Sharkie, the one-eyed boatman, takes the new keeper, Mordechai Chiddock, to the lighthouse. One of the other keepers, Jezreel Cornish, has taken up the post for a spot of rest and recuperation from his murderous pursuit of his sworn enemy – Mordechai Chinnock! A problem for the veteran lighthouse keeper, to keep them apart until the supply ship returns! But he has a secret of his own – and who is the mysterious swimmer – ghost, woman or selkie – who frequents the waters by the lighthouse?
The invention is strongest in the second half, with an inspired scene of the lighthouse keeper conducting Sunday service and Chinnock and Cornish intoning the responses from separate lock-ups, followed by a beautifully judged alternate narration of the two’s past before an increasingly puzzled keeper. The play never becomes quite as funny as I’d hoped, but in compensation ends with a series of genuine narrative shocks.

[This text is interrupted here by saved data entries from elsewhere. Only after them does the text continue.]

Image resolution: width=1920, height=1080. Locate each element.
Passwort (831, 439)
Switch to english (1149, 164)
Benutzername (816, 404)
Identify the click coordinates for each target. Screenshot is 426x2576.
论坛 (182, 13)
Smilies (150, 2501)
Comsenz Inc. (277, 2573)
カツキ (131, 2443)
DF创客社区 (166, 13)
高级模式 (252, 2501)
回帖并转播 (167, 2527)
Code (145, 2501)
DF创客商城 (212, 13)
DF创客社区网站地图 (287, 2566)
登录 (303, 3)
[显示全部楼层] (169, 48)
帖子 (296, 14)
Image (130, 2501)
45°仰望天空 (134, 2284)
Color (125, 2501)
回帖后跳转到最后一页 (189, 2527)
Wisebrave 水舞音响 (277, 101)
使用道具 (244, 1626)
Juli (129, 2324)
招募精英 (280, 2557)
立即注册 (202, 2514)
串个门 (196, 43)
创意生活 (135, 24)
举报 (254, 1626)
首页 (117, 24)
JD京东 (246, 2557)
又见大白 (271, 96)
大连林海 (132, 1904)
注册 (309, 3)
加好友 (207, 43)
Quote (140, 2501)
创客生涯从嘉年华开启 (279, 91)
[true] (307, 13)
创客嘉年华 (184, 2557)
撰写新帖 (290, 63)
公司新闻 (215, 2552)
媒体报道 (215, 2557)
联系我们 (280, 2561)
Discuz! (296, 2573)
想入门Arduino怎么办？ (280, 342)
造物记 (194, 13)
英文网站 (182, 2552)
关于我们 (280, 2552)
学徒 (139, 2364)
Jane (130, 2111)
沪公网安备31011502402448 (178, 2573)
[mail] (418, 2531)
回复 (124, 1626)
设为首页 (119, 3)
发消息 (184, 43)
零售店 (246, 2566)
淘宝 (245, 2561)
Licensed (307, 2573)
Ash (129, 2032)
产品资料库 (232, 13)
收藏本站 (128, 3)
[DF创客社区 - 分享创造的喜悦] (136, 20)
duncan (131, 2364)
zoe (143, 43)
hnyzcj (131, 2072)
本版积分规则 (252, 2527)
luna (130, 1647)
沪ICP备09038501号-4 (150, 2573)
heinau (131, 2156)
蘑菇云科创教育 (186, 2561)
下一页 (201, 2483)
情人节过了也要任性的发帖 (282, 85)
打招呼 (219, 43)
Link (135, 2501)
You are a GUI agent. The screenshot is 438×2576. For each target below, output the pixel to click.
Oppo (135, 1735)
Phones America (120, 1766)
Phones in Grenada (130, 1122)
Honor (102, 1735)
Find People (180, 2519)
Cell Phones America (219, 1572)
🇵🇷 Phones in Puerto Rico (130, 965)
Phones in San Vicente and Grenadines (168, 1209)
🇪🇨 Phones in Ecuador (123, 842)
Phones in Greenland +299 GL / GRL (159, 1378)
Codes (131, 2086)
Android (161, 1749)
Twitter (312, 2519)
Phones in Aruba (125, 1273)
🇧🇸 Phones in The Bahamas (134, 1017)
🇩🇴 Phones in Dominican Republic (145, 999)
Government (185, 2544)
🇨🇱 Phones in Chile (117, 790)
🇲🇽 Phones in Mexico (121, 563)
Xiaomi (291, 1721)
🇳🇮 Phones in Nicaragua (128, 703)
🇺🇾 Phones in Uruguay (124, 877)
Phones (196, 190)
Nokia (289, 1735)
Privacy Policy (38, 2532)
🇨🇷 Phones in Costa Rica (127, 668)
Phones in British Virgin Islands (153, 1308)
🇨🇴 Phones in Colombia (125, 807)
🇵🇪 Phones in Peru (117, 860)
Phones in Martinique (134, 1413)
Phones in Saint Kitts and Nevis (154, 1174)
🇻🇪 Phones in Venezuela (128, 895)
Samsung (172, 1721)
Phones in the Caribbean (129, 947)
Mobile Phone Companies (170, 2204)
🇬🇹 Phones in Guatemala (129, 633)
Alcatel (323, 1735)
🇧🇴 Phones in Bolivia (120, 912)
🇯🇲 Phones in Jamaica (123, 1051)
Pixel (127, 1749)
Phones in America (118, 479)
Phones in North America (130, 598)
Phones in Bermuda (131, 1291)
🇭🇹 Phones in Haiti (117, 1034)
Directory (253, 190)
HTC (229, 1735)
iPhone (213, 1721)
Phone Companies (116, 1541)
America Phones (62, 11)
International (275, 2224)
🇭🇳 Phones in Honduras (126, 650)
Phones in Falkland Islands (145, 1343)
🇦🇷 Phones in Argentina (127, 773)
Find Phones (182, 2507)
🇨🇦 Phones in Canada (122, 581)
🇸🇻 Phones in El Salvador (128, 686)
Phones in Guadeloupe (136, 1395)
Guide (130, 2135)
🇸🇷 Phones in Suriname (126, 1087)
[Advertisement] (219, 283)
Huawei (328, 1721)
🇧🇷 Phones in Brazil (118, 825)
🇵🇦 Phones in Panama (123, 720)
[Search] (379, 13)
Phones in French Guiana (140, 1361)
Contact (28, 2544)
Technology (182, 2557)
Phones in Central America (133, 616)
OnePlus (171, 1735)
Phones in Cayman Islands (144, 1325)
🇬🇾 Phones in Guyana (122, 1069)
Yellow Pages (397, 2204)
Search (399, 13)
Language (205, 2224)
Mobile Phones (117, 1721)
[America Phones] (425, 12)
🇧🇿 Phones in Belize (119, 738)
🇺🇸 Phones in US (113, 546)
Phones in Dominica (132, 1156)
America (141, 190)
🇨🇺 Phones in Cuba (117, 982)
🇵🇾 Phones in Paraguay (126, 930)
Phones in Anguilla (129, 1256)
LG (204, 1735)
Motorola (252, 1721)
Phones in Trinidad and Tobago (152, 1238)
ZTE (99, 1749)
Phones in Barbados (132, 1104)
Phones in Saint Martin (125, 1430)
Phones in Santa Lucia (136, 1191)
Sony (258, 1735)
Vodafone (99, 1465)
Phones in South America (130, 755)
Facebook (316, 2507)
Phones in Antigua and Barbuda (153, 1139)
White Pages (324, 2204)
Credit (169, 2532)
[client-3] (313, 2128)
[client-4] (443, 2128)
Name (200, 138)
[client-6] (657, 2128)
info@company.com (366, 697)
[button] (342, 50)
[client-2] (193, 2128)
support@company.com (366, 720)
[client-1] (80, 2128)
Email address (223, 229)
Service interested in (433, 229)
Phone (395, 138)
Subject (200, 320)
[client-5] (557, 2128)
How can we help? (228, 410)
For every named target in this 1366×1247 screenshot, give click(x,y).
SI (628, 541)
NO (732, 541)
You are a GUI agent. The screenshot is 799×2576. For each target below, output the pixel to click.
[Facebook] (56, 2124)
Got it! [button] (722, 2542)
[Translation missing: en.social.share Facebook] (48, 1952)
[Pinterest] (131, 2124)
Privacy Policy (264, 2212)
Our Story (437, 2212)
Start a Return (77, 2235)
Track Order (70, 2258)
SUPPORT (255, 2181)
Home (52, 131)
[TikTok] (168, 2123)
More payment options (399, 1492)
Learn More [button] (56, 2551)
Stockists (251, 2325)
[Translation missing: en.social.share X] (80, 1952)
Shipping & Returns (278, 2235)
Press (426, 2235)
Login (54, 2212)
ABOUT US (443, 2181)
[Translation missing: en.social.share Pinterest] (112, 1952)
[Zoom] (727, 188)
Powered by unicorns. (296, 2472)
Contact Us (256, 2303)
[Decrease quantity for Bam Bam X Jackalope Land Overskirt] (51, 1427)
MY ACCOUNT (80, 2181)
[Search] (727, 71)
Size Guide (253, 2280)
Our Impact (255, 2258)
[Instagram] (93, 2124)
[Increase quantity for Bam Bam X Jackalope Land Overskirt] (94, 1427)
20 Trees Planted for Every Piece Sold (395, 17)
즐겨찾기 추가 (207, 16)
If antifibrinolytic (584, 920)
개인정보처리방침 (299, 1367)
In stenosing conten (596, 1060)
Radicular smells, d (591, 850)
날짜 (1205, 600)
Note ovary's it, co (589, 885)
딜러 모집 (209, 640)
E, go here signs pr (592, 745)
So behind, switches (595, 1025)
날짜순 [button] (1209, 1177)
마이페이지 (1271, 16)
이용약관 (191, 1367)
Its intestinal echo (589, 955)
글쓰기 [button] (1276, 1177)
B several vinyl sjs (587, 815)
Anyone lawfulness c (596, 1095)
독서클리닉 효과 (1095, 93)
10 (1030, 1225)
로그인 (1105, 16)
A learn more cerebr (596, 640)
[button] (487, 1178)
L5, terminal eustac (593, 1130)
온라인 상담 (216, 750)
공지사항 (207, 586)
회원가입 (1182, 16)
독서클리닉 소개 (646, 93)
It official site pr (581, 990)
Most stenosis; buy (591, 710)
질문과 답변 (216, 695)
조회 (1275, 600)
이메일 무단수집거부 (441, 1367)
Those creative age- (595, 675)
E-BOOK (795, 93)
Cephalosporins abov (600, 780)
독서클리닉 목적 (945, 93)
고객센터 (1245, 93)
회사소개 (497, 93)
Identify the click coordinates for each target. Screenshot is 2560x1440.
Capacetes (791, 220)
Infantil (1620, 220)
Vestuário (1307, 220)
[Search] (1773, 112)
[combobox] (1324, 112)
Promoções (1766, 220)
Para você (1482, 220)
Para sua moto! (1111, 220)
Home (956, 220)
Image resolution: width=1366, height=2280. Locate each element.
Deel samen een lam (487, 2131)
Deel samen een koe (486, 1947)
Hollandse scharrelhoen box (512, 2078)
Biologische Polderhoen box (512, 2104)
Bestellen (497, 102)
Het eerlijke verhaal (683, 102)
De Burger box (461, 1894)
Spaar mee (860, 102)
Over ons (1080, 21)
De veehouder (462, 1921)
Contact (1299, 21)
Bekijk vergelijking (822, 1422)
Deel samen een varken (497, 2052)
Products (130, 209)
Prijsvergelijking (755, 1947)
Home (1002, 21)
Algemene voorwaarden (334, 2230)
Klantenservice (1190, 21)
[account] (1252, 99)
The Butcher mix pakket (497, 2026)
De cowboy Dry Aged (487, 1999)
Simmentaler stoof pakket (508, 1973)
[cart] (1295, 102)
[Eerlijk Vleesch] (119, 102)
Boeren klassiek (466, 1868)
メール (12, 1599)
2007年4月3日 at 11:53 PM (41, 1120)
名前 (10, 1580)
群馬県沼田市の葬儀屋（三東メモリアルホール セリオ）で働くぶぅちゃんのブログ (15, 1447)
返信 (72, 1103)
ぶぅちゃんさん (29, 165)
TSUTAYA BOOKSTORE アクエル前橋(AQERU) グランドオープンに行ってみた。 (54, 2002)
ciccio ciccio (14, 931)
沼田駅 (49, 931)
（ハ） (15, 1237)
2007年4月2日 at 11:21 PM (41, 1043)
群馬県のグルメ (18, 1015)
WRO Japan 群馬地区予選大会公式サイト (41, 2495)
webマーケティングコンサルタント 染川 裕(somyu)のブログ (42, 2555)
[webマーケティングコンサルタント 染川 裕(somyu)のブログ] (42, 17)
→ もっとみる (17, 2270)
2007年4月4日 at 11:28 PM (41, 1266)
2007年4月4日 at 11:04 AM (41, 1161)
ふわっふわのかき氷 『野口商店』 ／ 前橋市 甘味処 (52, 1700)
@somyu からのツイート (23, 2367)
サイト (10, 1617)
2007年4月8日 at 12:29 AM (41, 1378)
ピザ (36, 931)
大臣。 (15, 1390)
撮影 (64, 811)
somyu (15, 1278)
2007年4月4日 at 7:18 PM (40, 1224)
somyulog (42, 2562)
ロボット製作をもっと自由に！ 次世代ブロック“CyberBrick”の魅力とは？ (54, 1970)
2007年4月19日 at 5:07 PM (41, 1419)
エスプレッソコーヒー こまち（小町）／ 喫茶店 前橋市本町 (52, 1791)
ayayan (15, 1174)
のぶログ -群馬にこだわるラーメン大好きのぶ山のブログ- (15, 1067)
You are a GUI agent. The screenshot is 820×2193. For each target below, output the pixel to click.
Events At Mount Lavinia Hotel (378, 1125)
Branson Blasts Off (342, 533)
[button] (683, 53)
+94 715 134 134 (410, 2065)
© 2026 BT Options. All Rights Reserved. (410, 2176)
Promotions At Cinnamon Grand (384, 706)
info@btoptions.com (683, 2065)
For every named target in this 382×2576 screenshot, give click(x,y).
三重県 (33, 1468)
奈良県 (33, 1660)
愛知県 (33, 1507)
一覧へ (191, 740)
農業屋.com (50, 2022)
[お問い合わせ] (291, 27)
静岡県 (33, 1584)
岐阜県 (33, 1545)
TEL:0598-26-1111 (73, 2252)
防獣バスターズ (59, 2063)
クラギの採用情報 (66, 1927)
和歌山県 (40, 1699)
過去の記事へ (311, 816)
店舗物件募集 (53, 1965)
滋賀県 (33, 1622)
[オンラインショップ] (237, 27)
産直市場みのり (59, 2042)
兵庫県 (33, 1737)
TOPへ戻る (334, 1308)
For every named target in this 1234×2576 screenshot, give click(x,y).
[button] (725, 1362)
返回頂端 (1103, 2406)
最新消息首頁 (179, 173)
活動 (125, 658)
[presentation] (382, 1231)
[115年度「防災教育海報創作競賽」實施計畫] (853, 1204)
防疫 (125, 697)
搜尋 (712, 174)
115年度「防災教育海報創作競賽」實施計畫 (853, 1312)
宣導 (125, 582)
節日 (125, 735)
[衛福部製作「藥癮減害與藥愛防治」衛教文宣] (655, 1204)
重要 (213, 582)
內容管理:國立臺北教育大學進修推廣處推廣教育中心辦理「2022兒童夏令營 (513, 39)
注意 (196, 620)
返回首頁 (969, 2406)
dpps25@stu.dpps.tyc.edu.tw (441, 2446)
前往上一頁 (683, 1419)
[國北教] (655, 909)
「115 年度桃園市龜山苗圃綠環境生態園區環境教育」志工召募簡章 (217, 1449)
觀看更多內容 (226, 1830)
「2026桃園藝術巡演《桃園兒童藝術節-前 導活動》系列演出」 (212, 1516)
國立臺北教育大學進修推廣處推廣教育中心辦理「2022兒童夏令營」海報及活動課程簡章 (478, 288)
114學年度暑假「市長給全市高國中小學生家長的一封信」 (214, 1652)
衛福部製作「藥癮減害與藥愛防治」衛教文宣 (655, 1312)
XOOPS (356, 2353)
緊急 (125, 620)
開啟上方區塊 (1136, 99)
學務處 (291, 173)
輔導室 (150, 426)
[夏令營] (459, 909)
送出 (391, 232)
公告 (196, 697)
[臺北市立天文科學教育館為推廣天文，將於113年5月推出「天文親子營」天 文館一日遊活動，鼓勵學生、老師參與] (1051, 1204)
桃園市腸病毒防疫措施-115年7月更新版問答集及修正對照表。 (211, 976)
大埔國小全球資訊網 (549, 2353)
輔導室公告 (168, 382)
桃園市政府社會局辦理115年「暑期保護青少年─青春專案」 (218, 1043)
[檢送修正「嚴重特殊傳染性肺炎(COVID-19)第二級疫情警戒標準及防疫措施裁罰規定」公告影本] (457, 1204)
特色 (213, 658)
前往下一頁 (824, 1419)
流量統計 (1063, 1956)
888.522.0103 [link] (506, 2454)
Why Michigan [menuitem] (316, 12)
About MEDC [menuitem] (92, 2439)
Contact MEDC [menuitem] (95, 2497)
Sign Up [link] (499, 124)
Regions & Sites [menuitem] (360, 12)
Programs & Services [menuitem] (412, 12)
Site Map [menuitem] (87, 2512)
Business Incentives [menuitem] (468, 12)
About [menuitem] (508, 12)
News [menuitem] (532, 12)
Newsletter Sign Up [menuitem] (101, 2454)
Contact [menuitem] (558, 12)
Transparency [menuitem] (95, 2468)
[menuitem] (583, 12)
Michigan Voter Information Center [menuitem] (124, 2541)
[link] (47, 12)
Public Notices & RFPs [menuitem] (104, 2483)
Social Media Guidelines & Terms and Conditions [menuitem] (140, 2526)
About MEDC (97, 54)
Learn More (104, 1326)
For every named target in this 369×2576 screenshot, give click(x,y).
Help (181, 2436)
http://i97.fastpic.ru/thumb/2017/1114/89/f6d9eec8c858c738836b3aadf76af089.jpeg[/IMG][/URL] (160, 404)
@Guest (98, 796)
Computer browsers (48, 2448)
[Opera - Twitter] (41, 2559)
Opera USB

Simon Kirk (Cornish) and Mark Cronfield (Chiddock) are a well-matched pair of adversaries, with Kirk making the most of his opportunities for comic melodrama, combining Sharkie, the helmsman with a taste for tales of horror, with the swivel-eyed murderer of Chiddock’s account and his self-image as a rather pleasant young chap. Vivienne Garnett is similarly versatile: mysterious mermaid, boldly independent keeper’s wife and assorted angels and whores. Nobby Dimon, amusingly fussy as the keeper obsessed with routine and duty, is totally unfussy in his direction. The set – probably the most ingenious ever to appear in Marton cum Grafton Village Hall – is a triumph for Richard Foxton who was called in through illness at very short notice.